In a city where nothing is sacred – no historical building, no park, no skyscraper – nor immune to being eclipsed by something newer, higher and more expensive, the Merchant’s House is a fluke. And one at risk: developers are actively trying to build a flashy hotel next door, endangering its very existence. This article is intended as a call-to-arms for New Yorkers who love a love story and who understand that not all value is counted in coins.
The Merchant’s House, formerly known as the Seabury Tredwell House, after its wealthy merchant owner, is the only intact 19th-century family home left in existence in New York City, and a prime example of the “Greek revival” style. It was also one of the first houses designated as a historical landmark by the Landmarks Preservation Commission. The Tredwell family purchased the house for a whopping $18,000 in 1835, and they continued to reside in it for the following century. Seabury worked at the South Street Seaport, commuting by horse-drawn “omnibus” from the Bond Street area, at the time considered an exclusive neighborhood (that much hasn’t changed), untouched by garbage and foul smells. They witnessed the metamorphosis of the city from a colonial hub to a buzzing metropolis.
The youngest Tredwell daughter, Gertrude, born in 1840, is the House’s guardian angel. Indeed, for aficionados of the occult looking for Halloween outings, this House is also purportedly one of the city’s most haunted, including perhaps by Gertrude herself. Outliving all of her family members by nearly 25 years, and living well into her 90’s, Gertrude became obsessed with meticulously preserving every trapping of the elegant home in a neighborhood falling into disrepute in the early 1900’s. From the furniture to the family’s clothing, Gertrude treated the house like a time capsule.

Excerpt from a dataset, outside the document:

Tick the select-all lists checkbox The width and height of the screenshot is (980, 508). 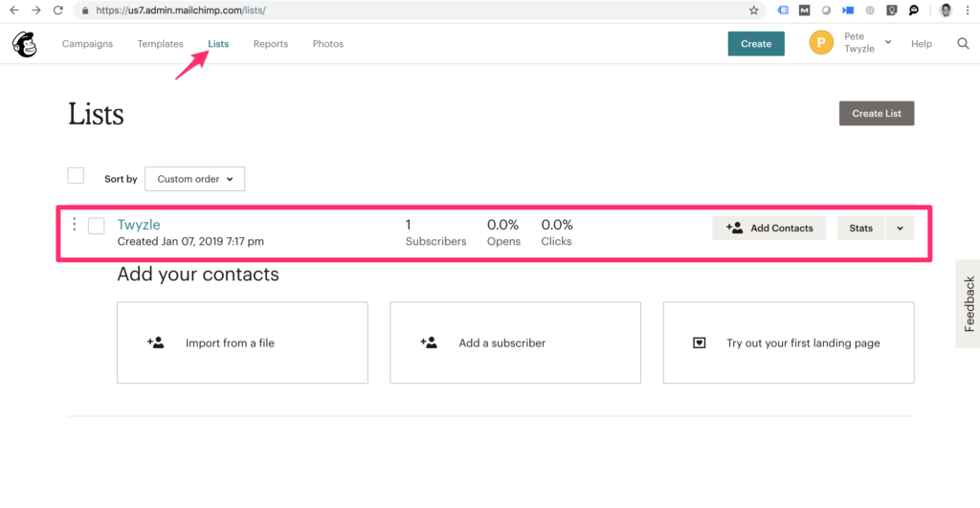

Confined to one room of the house and deeply impoverished – due to her celibate status, she was never bequeathed any money – she stood strong, miraculously maintaining the House in nearly original condition long after its neighbors had been sold or demolished. Upon her death in 1933 – in the same bed in the Tredwell house in which she was born – a distant cousin, George Chapman, stepped in to purchase the house, saving it from demolition and turning it into a museum. Chapman managed and funded the Museum for nearly 25 years until, upon his death, the once-sumptuous house seemed beyond repair.

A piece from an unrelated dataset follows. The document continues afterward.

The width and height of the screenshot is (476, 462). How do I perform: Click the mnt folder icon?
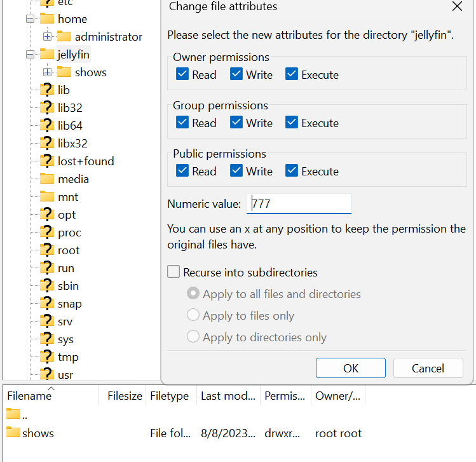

The story of any precious object is one touched by love. And so it was for the Merchant’s House. After years with temporary caretakers, the Decorators Club of New York, the oldest women’s organization of interior designers in the US, took on the museum as a project, hoping to restore it enough to present it to the public. When serious water damage demanded extensive structural repair in 1968, the Decorators called on an Italian-American to save it: New York University Architect Joseph Roberto.
It wasn’t long before Roberto and his wife committed themselves to fully restoring the House single-handedly from the inside out—pro bono–maintaining the integrity of the original design and using any grant or fund they could find to finance their efforts. Looking back on his work in 1987, Roberto remarked: ”I was asked for my advice on waterproofing the walls,” he recalled. ”And I’ve been involved ever since.” In 1988, after years of devotion to the House, Roberto died, and the house suffered nearly $1 million in damage caused by the demolition of a nearby building. With the saving grace of the city’s preservation organizations, the Museum managed to hire its only staff; a $1 million endowment from 1997 secures its existence today.

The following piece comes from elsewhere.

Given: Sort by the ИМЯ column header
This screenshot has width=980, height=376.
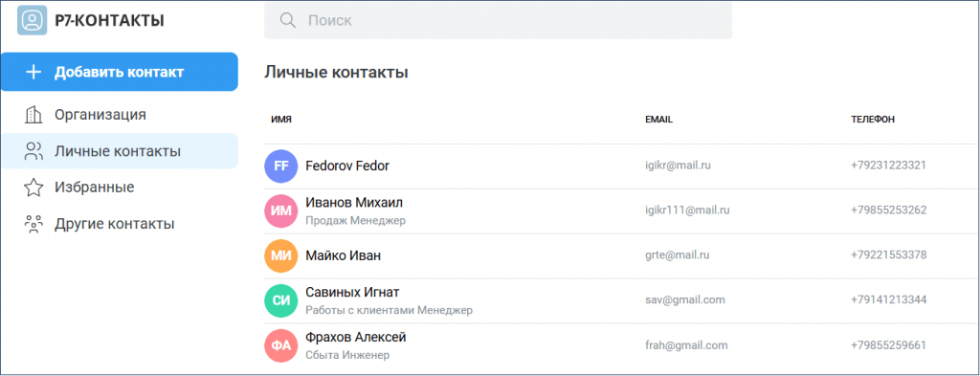Looking at the screenshot, I should [281, 120].
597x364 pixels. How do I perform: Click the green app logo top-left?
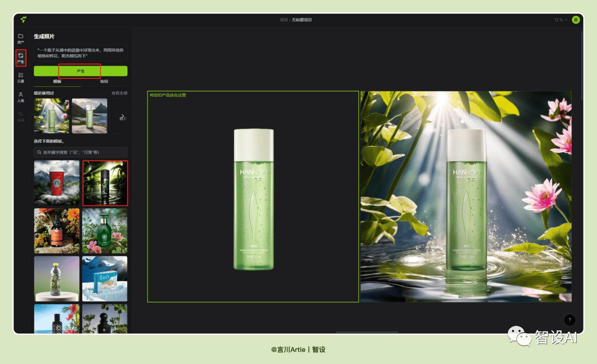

I am reminded of a quote from Donna Tartt’s The Goldfinch, on the destiny of a boy and a small Dutch painted masterpiece, as a call for New Yorkers and visitors alike to visit this house, cherish it, save it. “I add my own love to the history of people who have loved beautiful things, and looked out for them, and pulled them from the fire, and sought them when they were lost, and tried to preserve them and save them while passing them along literally from hand to hand, singing out brilliantly from the wreck of time to the next generation of lovers, and the next.”